Quote, with no changes, the lines that run from the top of the material to the line with "Task: Click the Skipped column header", both included.

+++++

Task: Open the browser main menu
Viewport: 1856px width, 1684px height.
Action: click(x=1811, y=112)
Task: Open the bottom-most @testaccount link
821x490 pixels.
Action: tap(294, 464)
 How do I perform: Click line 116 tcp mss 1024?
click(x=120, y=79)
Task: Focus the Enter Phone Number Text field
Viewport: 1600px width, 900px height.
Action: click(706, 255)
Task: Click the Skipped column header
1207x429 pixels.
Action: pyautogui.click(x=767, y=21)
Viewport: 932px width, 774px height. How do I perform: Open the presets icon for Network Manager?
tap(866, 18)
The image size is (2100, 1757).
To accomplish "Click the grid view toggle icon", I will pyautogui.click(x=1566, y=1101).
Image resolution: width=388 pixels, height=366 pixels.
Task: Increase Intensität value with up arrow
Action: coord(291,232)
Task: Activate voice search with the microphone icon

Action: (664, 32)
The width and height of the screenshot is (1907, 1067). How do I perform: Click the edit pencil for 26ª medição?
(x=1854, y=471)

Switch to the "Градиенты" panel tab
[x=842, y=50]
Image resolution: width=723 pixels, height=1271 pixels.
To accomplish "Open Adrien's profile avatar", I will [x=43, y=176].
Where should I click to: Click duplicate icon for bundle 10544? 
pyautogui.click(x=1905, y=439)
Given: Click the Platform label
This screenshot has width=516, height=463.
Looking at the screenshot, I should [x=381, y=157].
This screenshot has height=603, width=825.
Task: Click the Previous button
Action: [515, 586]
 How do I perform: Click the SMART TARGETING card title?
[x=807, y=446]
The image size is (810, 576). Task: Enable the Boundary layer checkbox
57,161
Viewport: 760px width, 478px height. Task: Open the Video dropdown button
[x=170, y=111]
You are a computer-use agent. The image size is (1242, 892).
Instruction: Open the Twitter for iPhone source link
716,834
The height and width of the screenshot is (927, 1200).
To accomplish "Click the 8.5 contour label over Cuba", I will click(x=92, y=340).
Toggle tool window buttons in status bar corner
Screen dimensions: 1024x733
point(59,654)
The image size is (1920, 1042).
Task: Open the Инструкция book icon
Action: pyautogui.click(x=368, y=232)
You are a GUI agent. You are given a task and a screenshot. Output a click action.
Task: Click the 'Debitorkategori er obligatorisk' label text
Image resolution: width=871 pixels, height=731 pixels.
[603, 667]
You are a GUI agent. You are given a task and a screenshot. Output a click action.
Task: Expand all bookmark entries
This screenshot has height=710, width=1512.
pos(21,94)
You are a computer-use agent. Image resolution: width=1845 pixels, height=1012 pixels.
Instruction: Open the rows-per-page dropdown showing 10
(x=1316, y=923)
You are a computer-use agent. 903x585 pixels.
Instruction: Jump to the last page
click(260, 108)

+++++

**Reply to the task:**
Task: Open the browser main menu
Viewport: 1856px width, 1684px height.
Action: click(x=1811, y=112)
Task: Open the bottom-most @testaccount link
821x490 pixels.
Action: tap(294, 464)
 How do I perform: Click line 116 tcp mss 1024?
click(x=120, y=79)
Task: Focus the Enter Phone Number Text field
Viewport: 1600px width, 900px height.
Action: click(706, 255)
Task: Click the Skipped column header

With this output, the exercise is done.